Sri Lankan computer scientist

Lalith Gamage, MBCS, MIEE is a Sri Lankan academic. He is a professor, currently serving as the president and CEO of Sri Lanka Institute of Information Technology, a position he has held since the beginning of the institute in 1999. He has also served as the chairman of the Arthur C. Clarke Institute for Modern Technologies. As a leading Sri Lankan academic in the field of Computer Science, Prof Gamage has played an important role in the development of IT education, research and industry in Sri Lanka.

==Education and research==
Educated at St. Aloysius College, Galle, Gamage gained his BSc in Engineering from the University of Moratuwa after which he gained and MSc from the University of Leicester and a PhD from the University of British Columbia. His research areas include computer vision, computational intelligence and robotics. Gamage has published numerous research papers and has won a prestigious Japanese Space Agency research award.

==Academic career==
Joining University of Moratuwa as a lecturer Gamage went on to serve as a senior lecturer and the Director of the Computing Services Centre of the Moratuwa University. He has also served as a Council Member of the University of Moratuwa.

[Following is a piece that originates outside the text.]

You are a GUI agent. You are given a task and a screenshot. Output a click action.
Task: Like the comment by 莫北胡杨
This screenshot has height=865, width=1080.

In 1999 he played a prominent role in establishing Sri Lanka Institute of Information Technology (SLIIT) becoming its CEO and a senior lecturer, in 2003 he was made a Professor of SLIIT. Under his tenure SLIIT has become the largest technology institute in Sri Lanka, of which he is the current president.

Currently he also serves as a visiting professor at the Department of Mechanical Engineering, University of British Columbia and is attached to the Industrial Automation Group and is also an adjunct professor of the Curtin University.

Apart from his academic he has served the IT industry and the Government of Sri Lanka in many capacities. These include the Chairman of the ICT Cluster of the USAID sponsored competitiveness initiative, the executive director of Trade Information Network, Sri Lanka Export Development Board, and Chairman of the IT Task Force, Ministry of Enterprise Development, Industrial Policy, and Investment Promotion.

==Awards==
- The Outstanding Young Person award for his contribution towards academic development. - 2000
- Japanese Space Agency research award.